Mileage padding is when employees overstate the distances they drive for work on their expense reports. It typically involves rounding up trip lengths, adding buffer miles, or inflating routes. It’s rarely malicious — most employees who pad mileage do so as a rational response to feeling under-reimbursed, particularly when fuel prices rise faster than their per-mile rate.
Does mileage padding increase when fuel prices go up?
Yes, and the correlation is direct. When pump prices spike and the IRS standard mileage rate doesn’t adjust to match — it’s set annually in December based on prior-year data — employees absorb a real-dollar gap. To offset that gap, reported mileage tends to creep up. Because manual entry is unverifiable, the behavior is low-risk from the employee’s perspective and difficult to catch from the employer’s.

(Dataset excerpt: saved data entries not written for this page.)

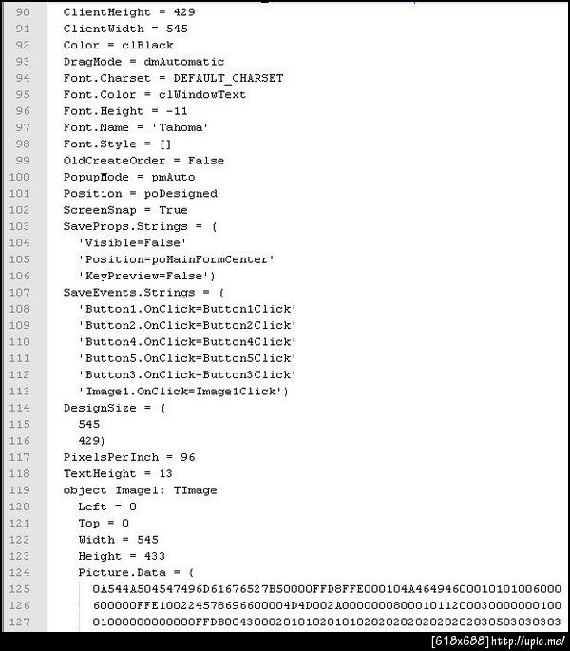The width and height of the screenshot is (570, 651).
Task: Click the Picture.Data line
Action: (x=136, y=573)
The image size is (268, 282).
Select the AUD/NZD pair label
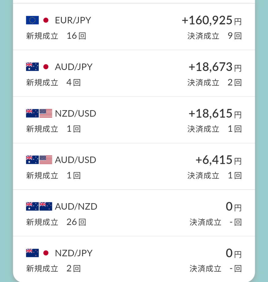tap(76, 206)
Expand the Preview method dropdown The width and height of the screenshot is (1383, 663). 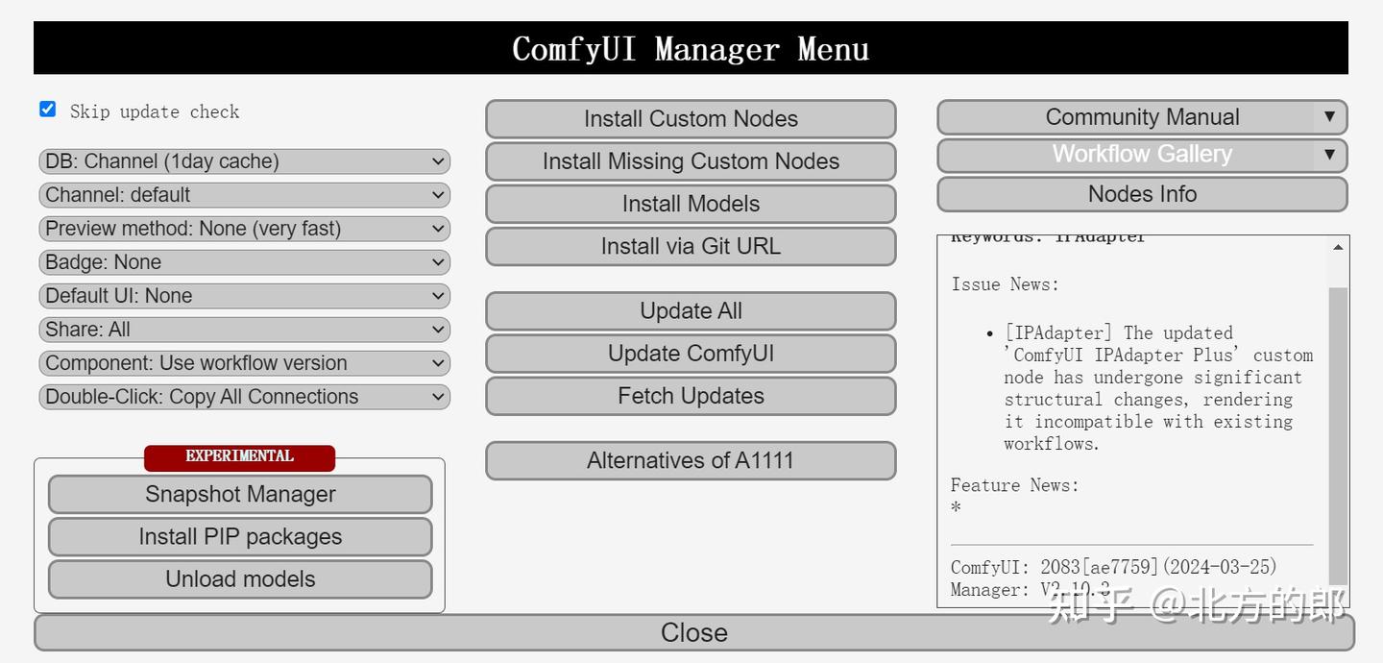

How much does mileage padding cost a company?
The math compounds quickly. An employee rounding a 17-mile trip to 20 miles every working day overstates approximately 1,200 miles per year — costing roughly $1,000 at the 2026 IRS rate of 72.5 cents per mile. At 100 employees doing the same thing, that’s $100,000 in annual budget waste from rounding alone, before accounting for any other impact of the fuel spike.
How can I tell if employees are padding mileage?
Mileage padding leaves behavioral signals. Watch for: increases in manually entered miles compared to prior quarters; upticks in weekend or holiday driving that don’t align with normal business operations; and a higher volume of route adjustment requests or “additional miles” entries from field teams. If your reimbursement spend is rising faster than headcount or territory expansion, that gap is worth investigating.
How does GPS mileage tracking prevent mileage padding?
Automated GPS capture records the exact distance of every business trip — removing both the incentive and the opportunity to inflate numbers. An employee can’t round a 17-mile trip to 20 miles when the system has already logged the precise route. Motus data shows GPS-backed tracking reduces mileage over-reporting by approximately 20%. Combined with automated commute deductions, organizations save approximately $200,000 per 100 employees annually just by reimbursing verified distances instead of estimates.
What is the IRS standard mileage rate for 2026 and does it adjust for fuel spikes?
For companies running CPM programs, that means a sudden $1.20 jump at the pump doesn’t produce a corresponding adjustment in what you pay — leaving drivers to absorb the difference. And if the IRS were to issue a mid-year rate adjustment in response to sustained fuel increases, the problem compounds: every inflated mile already in the system gets reimbursed at the higher rate, accelerating budget exposure for programs relying on estimated mileage.